La indignación, clave en el diseño de las plataformas digitales

El canal que ofrece estos contenidos (y formaciones para crear contenidos similares) no inventa nada nuevo, pero sí concentra uno de los filones de las principales plataformas digitales: un visionado, un click, un compartido a cambio de una emoción, positiva o negativa. Sobre todo negativas, porque, como alertan hace ya tiempo analistas de internet y nuevos medios, la indignación es central al propio diseño de las plataformas digitales, lo que más engagement genera y nos mantiene pegados a la pantalla.


"En realidad el contenido no importa", afirma Elia Ayoub, académico libanés especializado en nuevos medios, con quien hemos hablado para este artículo. "El algoritmo no distingue entre contenidos éticos o no éticos.
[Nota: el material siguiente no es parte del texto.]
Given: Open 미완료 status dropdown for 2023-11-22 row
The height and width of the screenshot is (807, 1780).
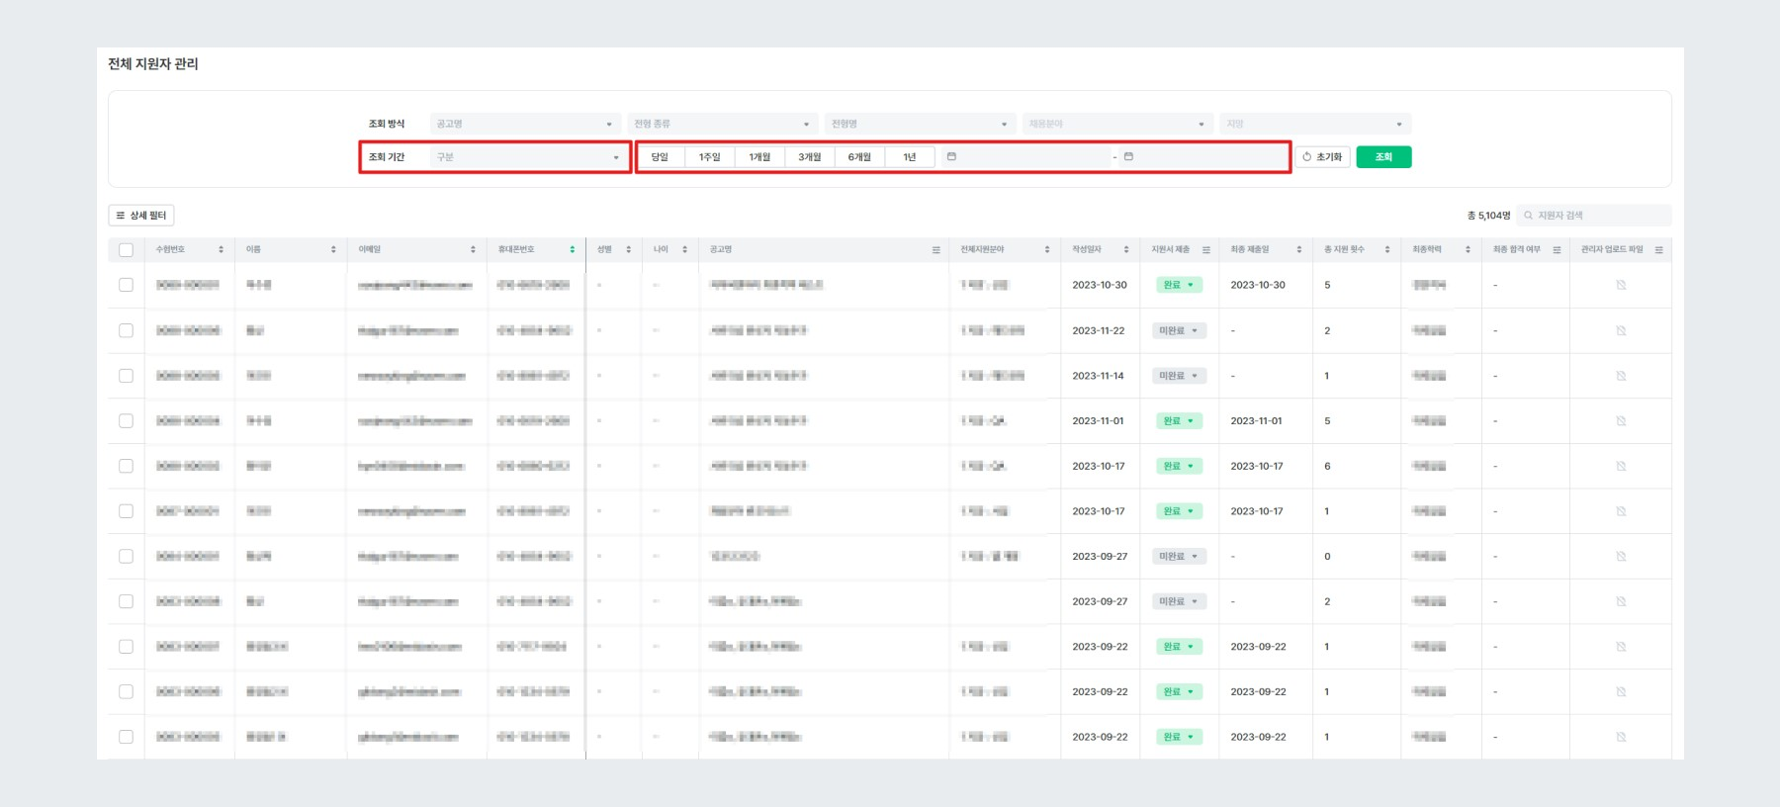Looking at the screenshot, I should click(1179, 330).
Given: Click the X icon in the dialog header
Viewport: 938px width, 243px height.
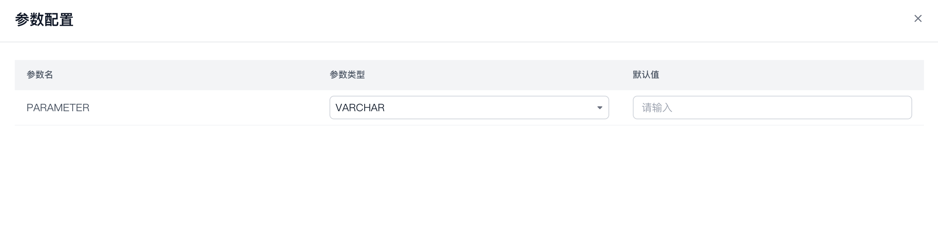Looking at the screenshot, I should point(918,18).
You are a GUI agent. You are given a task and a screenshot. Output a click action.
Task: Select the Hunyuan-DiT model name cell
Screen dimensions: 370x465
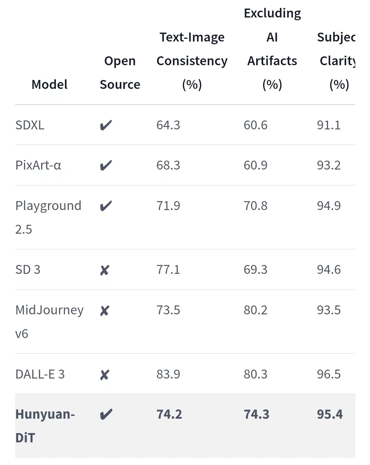(45, 426)
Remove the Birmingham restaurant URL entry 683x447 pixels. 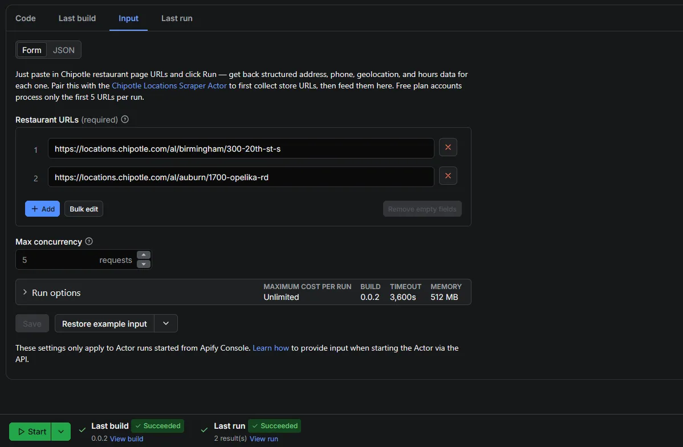coord(448,147)
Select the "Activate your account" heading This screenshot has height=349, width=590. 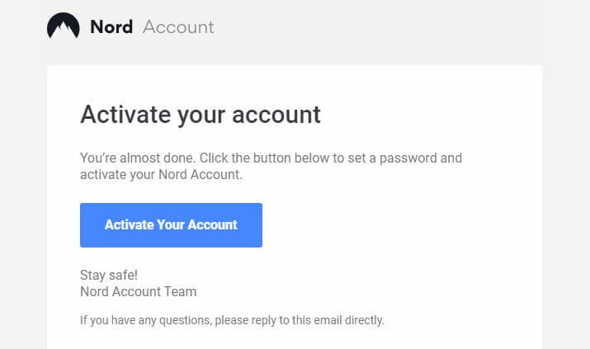201,115
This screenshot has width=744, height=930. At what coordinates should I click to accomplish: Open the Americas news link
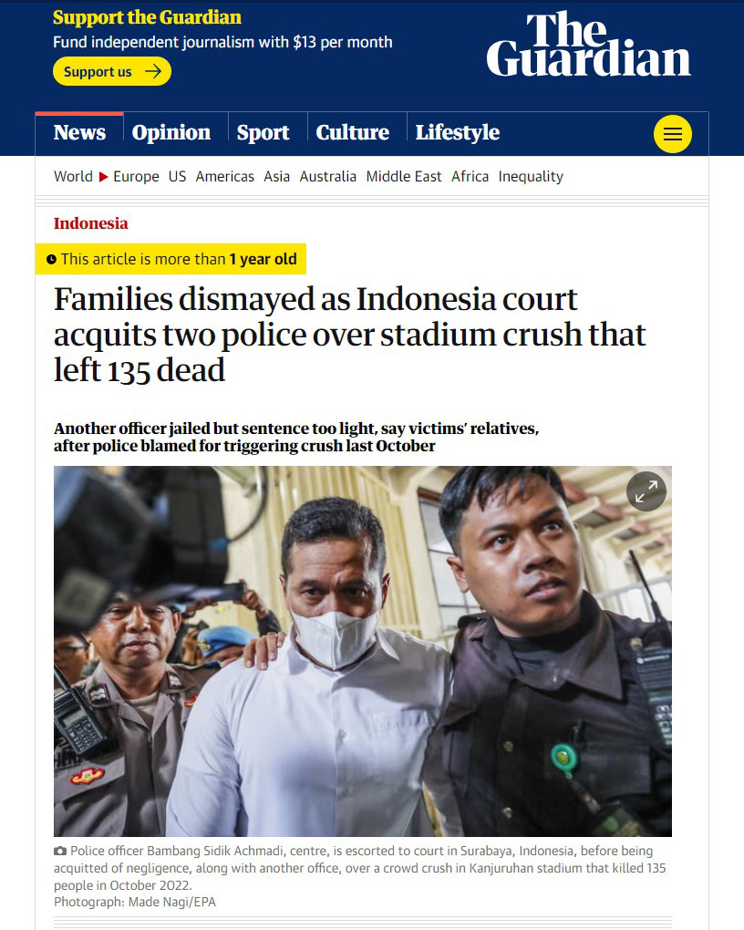(225, 177)
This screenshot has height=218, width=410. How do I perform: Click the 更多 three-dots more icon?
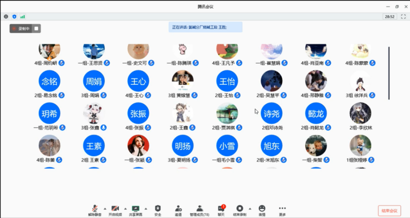(282, 209)
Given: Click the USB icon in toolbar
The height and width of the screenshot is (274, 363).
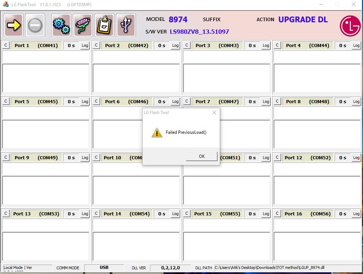Looking at the screenshot, I should [126, 25].
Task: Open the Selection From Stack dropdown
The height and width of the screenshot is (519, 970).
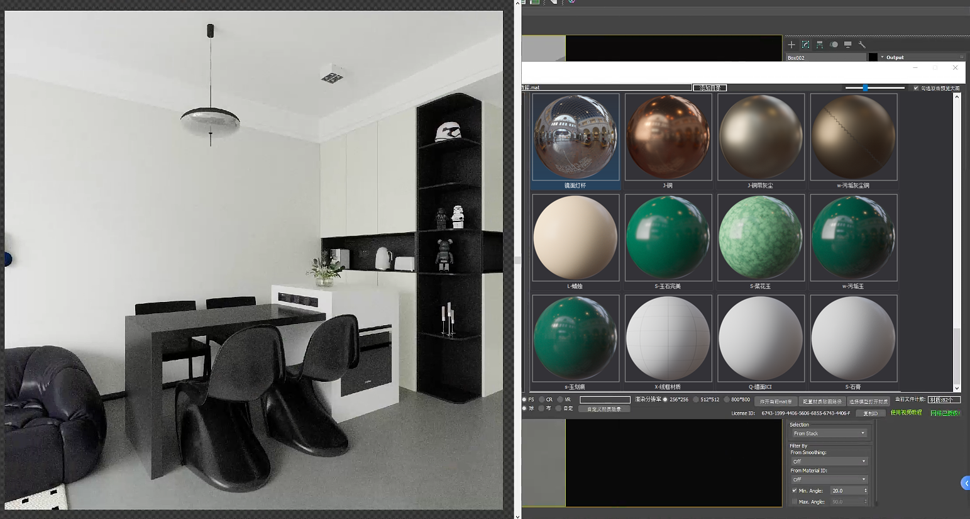Action: (x=829, y=433)
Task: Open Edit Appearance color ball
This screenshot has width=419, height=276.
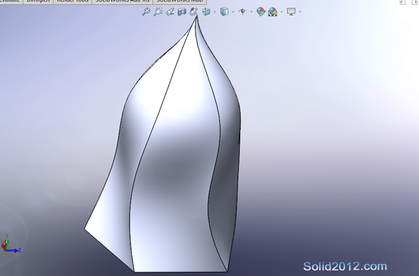Action: [260, 12]
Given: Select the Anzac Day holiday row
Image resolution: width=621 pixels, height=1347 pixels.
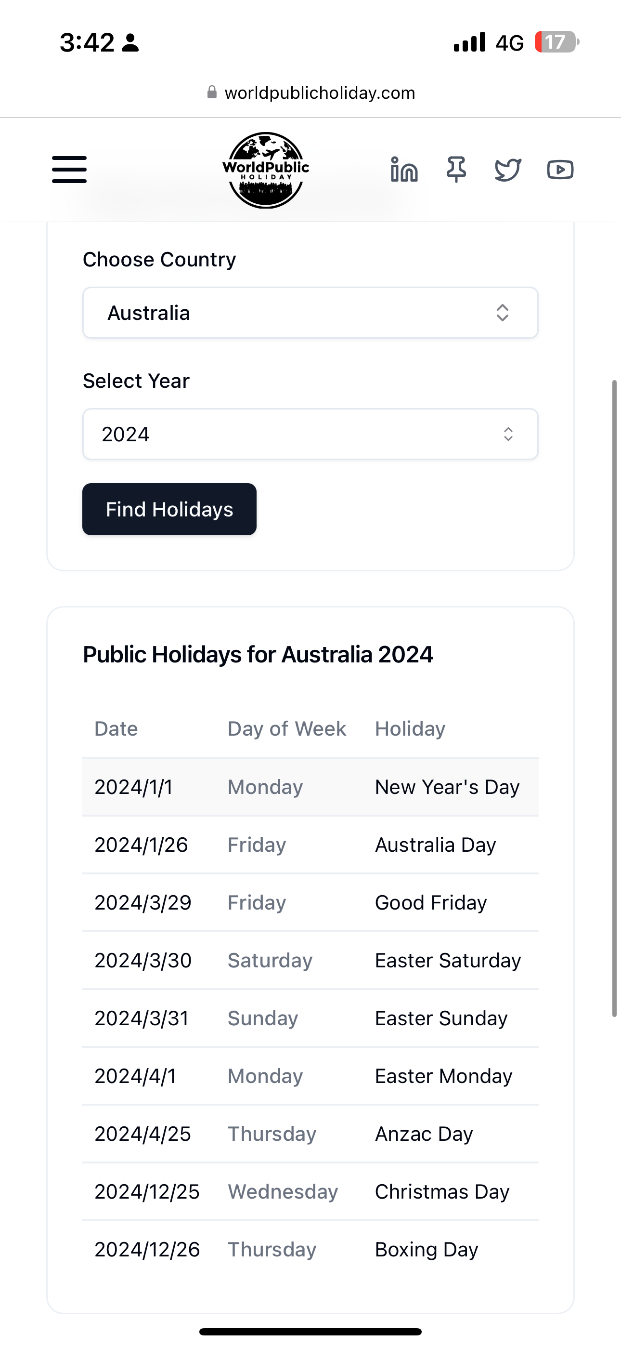Looking at the screenshot, I should tap(311, 1134).
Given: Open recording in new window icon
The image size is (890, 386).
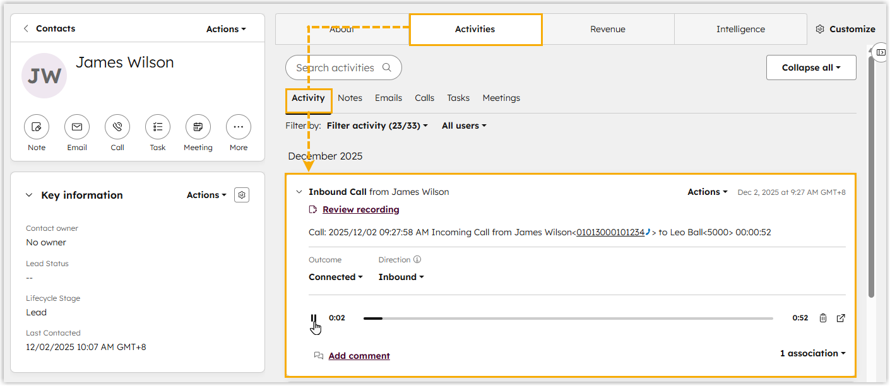Looking at the screenshot, I should tap(841, 318).
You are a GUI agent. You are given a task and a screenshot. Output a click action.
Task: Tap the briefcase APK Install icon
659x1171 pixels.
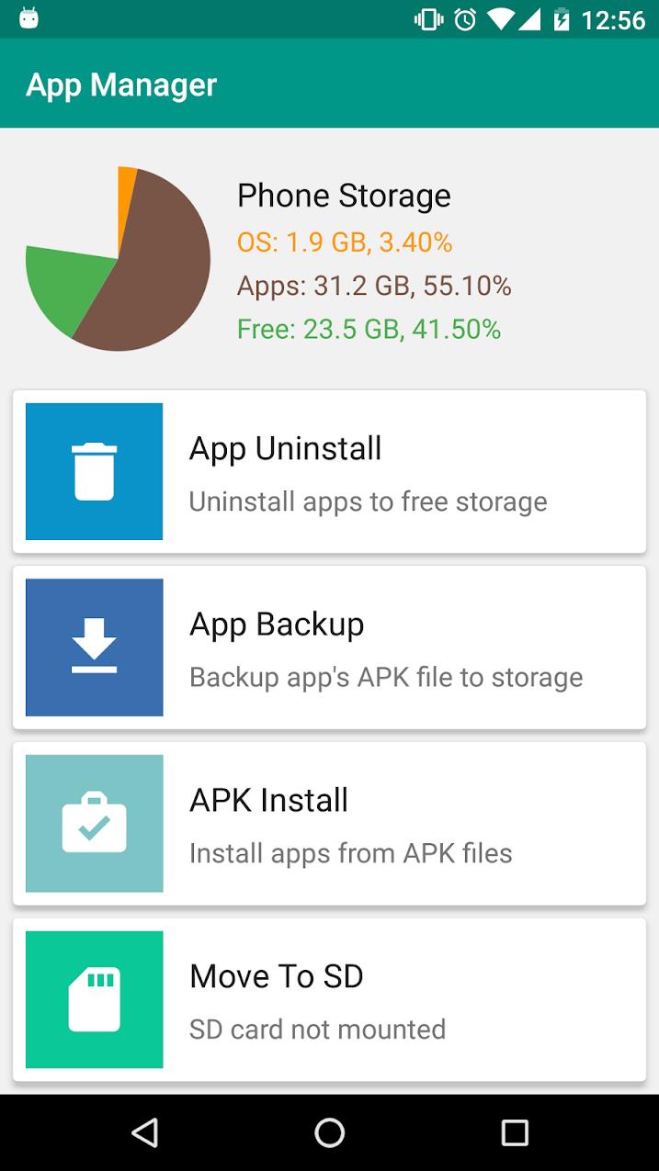point(94,823)
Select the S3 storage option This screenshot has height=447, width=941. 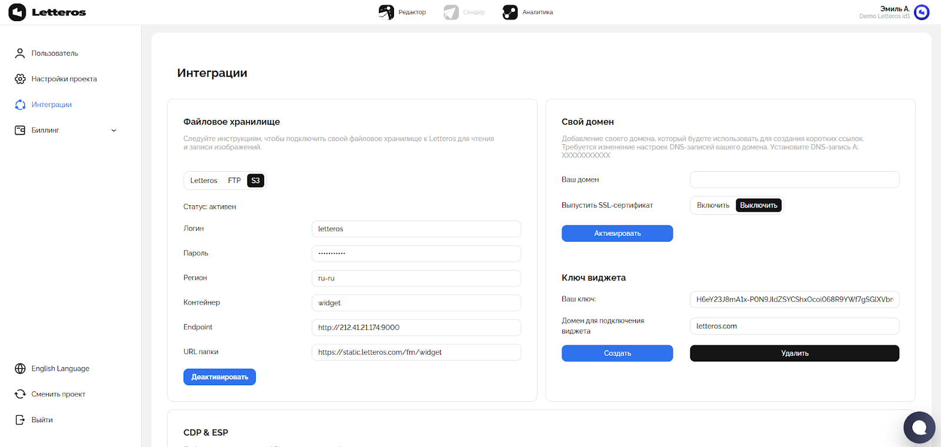[x=255, y=181]
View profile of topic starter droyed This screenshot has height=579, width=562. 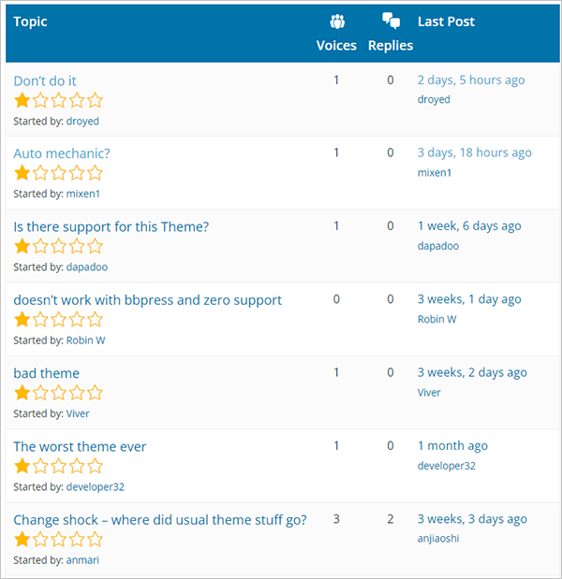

Hoy puede ser Gaza, mañana será otro genocidio u otro conflicto el que genere ese shock que se busca. El shock y la indignación son commodities, mercancías pensadas para consumirse sin contexto ni reflexión", añade, incidiendo en que no se trata de una cuestión individual sino de algo inherente al funcionamiento de plataformas como Instagram o TikTok. "Su modelo de negocio se basa en eso", recalca.

Mediante estos algoritmos cada vez más sofisticados, las plataformas que habitan miles de millones de personas en todo el mundo ofrecen contenidos adaptados a los gustos (o disgustos) de sus usuarios con el objetivo de retenerlos ante la pantalla un segundo más, un minuto más, una hora más. Contenidos que capten su atención del modo que sea. Porque la atención es un bien cada vez más escaso (algo que afirmaba el economista Herbert Simon ya en 1971) y la competencia por un segundo más de atención en un entorno digital saturado es feroz.

Y como la competencia es feroz, la apuesta sigue subiendo, con imágenes cada vez más gráficas, más directas, más abundantes, ya sin las viejas advertencias de "contenido sensible" o "puede herir su sensibilidad" que, al ritmo de nuestro consumo, resultan casi anacrónicas. No hay sensibilidad que valga, las imágenes gráficas se venden al peso, y el efecto de este consumo en nuestros cerebros está por ver todavía. Pero los indicios son alarmantes y apuntan a un umbral de la indignación que continúa elevándose y que requiere de imágenes cada vez más chocantes para generar una emoción.


"Es imposible procesar semejante cantidad de impactos"

Nos inmunizamos ante las tragedias porque es imposible procesar semejante cantidad de impactos, explica Molly Crockett, especialista en neurociencia de la Universidad de Princeton, que alerta del hecho de que el estar constantemente sometidos a fuentes de indignación en redes sociales esté poniendo en peligro nuestra capacidad de generar reacciones y cambios en el mundo real. "Si todo es indignante, nada lo es", señala, a la vez que incide en el efecto dañino de estos hábitos de consumo en nuestros cerebros.

La ausencia de contexto es una de las claves. La necesidad de mostrar al mundo las violaciones de derechos humanos que se viven en contextos como el palestino es evidente, y quienes las sufren tienen derecho a utilizar las plataformas a su alcance para contar sus historias. Las redes sociales han demostrado ser una herramienta poderosa frente a la invisibilización de la injusticia y para contar "la guerra desde abajo", un término que emplean académicas como Christine Sylvester para referirse a la necesidad de escuchar los relatos de quienes sufren las guerras frente a los de las élites que las promueven.

Sin embargo, esas imágenes requieren de contexto para no convertirse en un elemento más de consumo que no genera reacción "en el mundo real". Requieren explicación del porqué, del cómo, de los orígenes y las causas, requieren de tiempo para procesarlas y evitar que queden sepultadas por el siguiente estímulo, la siguiente emoción fugaz. Esto debe abordarse desde todos los ámbitos, desde la responsabilidad y rendición de cuentas de las propias plataformas, la regulación y recuperación de mecanismos de advertencia de contenidos sensibles, o los relativos a la educación en el consumo de contenidos digitales, con énfasis en la protección de los menores. De otro modo, la exposición diaria y constante a situaciones de injusticia no solo no logrará frenarlas, sino que elevará el nivel de violencia que estamos dispuestos a aceptar.